_Exercise:_ Filter this material down to the lines that contain the string "Волынская", and return those lines.
***** Information given *****
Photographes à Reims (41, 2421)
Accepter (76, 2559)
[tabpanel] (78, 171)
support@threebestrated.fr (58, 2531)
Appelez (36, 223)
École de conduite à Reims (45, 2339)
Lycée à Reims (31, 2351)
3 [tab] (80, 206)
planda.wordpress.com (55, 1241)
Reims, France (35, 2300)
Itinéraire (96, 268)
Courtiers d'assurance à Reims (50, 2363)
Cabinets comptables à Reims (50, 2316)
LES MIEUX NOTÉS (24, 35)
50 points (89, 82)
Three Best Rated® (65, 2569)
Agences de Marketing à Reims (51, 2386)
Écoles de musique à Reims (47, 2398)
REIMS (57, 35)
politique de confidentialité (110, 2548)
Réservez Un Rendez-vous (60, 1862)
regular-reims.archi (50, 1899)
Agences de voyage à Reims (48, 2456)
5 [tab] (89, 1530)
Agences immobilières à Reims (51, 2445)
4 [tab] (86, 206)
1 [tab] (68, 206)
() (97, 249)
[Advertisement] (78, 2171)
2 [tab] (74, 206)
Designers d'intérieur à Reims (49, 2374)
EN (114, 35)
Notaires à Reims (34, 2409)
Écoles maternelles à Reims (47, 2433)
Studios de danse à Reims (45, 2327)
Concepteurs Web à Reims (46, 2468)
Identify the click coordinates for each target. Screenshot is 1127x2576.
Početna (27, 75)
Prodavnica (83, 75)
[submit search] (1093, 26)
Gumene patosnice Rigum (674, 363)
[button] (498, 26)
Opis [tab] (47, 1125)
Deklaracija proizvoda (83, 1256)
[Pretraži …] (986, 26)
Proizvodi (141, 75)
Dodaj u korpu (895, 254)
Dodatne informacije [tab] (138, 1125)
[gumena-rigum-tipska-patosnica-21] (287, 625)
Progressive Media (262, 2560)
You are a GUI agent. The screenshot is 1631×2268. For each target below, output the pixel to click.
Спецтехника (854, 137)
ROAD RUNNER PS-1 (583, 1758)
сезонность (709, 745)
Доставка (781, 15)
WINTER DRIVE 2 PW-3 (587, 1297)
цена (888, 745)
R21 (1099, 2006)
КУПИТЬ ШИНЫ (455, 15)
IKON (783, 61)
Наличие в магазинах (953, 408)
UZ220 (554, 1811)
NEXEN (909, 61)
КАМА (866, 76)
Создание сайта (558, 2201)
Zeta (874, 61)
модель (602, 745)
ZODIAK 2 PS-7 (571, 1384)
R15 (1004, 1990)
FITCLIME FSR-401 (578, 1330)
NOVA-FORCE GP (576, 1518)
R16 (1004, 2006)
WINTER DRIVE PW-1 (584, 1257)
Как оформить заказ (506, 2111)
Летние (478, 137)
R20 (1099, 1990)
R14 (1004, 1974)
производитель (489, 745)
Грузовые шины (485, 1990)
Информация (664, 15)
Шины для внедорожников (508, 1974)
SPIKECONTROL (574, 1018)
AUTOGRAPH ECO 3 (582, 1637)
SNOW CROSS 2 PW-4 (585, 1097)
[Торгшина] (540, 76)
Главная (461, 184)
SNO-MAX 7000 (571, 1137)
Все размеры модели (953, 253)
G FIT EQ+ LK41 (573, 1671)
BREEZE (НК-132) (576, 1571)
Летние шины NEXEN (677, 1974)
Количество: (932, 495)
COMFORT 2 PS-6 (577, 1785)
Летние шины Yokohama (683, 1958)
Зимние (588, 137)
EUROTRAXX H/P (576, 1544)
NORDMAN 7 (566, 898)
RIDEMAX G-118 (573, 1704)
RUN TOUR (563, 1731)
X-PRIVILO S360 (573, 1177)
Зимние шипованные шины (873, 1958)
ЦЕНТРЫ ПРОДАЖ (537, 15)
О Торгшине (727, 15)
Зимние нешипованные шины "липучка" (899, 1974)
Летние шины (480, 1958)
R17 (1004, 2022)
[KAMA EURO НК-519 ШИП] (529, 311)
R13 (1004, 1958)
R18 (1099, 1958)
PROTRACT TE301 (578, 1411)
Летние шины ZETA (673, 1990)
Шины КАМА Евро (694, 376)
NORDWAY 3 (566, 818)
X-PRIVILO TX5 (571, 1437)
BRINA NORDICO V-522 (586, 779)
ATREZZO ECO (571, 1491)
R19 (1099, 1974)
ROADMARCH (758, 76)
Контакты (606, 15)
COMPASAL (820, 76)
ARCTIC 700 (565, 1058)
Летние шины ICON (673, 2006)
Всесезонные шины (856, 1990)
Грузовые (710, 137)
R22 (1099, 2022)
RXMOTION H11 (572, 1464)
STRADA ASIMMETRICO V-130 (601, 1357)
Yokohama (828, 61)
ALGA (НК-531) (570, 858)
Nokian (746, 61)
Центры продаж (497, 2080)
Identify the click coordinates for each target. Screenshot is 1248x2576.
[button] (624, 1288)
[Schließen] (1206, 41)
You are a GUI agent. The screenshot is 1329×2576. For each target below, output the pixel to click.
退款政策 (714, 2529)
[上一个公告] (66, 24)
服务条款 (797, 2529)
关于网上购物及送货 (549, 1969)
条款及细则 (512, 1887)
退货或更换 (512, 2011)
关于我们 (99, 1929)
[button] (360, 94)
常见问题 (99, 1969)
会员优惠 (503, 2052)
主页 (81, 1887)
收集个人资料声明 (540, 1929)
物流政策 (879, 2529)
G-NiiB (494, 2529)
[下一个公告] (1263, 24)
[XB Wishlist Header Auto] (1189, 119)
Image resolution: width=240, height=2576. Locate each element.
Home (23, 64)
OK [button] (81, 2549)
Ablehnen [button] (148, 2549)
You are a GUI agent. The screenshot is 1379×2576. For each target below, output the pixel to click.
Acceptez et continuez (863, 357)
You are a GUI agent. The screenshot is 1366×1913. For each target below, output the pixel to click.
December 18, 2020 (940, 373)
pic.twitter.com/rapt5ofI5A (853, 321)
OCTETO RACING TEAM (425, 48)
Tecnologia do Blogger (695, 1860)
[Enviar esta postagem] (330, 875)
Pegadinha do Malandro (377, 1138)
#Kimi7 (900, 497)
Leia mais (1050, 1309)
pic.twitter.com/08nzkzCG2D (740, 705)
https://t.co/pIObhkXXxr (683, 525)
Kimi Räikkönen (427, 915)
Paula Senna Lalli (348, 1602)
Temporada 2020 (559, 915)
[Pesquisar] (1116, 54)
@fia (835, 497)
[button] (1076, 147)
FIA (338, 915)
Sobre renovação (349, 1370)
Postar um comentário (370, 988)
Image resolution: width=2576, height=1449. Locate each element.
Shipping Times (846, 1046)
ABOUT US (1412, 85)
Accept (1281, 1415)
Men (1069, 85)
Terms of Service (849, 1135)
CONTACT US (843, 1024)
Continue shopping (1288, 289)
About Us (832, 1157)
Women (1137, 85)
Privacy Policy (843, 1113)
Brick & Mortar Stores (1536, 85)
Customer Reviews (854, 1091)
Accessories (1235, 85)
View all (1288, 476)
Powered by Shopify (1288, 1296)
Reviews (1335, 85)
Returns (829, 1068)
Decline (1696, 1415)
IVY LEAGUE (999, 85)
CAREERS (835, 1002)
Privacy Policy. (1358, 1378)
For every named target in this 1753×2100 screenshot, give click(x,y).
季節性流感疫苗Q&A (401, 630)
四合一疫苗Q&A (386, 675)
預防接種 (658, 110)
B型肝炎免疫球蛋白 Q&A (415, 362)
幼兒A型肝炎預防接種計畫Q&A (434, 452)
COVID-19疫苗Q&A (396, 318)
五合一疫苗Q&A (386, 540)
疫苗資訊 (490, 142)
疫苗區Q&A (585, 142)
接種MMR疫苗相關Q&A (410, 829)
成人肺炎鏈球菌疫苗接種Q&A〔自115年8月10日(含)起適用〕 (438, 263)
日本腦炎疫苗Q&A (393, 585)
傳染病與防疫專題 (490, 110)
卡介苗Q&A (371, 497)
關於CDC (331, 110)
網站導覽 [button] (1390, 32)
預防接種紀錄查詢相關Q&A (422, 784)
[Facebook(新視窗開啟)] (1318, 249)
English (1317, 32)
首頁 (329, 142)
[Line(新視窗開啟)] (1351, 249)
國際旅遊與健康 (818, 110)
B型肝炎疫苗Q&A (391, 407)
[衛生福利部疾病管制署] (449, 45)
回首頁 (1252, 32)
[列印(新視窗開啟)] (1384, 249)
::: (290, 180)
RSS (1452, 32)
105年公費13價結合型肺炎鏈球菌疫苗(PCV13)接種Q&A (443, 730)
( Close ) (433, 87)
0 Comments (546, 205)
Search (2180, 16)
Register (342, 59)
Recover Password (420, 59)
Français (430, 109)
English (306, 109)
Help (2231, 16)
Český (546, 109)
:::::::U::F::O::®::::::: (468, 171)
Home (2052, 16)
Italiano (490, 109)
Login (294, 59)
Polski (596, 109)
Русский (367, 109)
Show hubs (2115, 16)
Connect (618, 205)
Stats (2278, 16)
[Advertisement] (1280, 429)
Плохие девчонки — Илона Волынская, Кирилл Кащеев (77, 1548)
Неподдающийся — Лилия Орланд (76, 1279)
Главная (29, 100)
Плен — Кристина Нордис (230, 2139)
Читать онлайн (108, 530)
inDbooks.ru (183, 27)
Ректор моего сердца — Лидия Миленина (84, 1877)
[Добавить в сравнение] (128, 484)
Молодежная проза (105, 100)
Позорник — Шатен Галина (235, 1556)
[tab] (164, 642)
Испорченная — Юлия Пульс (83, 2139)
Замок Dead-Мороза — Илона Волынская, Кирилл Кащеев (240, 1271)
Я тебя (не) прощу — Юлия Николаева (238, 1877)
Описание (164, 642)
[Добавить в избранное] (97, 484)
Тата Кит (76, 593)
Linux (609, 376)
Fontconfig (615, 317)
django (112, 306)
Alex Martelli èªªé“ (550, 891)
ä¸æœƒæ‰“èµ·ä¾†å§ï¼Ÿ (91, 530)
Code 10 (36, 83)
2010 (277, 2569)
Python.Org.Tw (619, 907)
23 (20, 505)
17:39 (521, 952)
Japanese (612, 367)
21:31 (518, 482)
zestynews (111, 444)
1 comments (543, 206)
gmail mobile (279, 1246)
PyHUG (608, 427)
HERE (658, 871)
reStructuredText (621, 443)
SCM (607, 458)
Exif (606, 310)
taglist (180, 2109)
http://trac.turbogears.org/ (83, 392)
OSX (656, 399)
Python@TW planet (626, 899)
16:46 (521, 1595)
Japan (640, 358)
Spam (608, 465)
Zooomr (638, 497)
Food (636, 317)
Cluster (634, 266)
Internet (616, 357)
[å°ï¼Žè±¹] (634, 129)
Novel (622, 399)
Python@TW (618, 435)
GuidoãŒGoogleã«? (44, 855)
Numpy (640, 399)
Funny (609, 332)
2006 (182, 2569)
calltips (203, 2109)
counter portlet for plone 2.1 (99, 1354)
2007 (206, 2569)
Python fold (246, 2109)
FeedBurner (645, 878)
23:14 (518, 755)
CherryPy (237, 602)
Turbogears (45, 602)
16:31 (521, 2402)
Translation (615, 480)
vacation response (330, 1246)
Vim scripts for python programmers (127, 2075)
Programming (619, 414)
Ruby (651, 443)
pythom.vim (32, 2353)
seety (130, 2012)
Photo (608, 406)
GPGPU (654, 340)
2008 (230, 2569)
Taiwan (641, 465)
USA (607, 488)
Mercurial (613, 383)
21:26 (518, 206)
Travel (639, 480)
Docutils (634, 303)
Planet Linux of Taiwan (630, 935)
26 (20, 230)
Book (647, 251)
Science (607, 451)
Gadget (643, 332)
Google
*****
_Written response:_
Плохие девчонки — Илона Волынская, Кирилл Кащеев (77, 1548)
Замок Dead-Мороза — Илона Волынская, Кирилл Кащеев (240, 1271)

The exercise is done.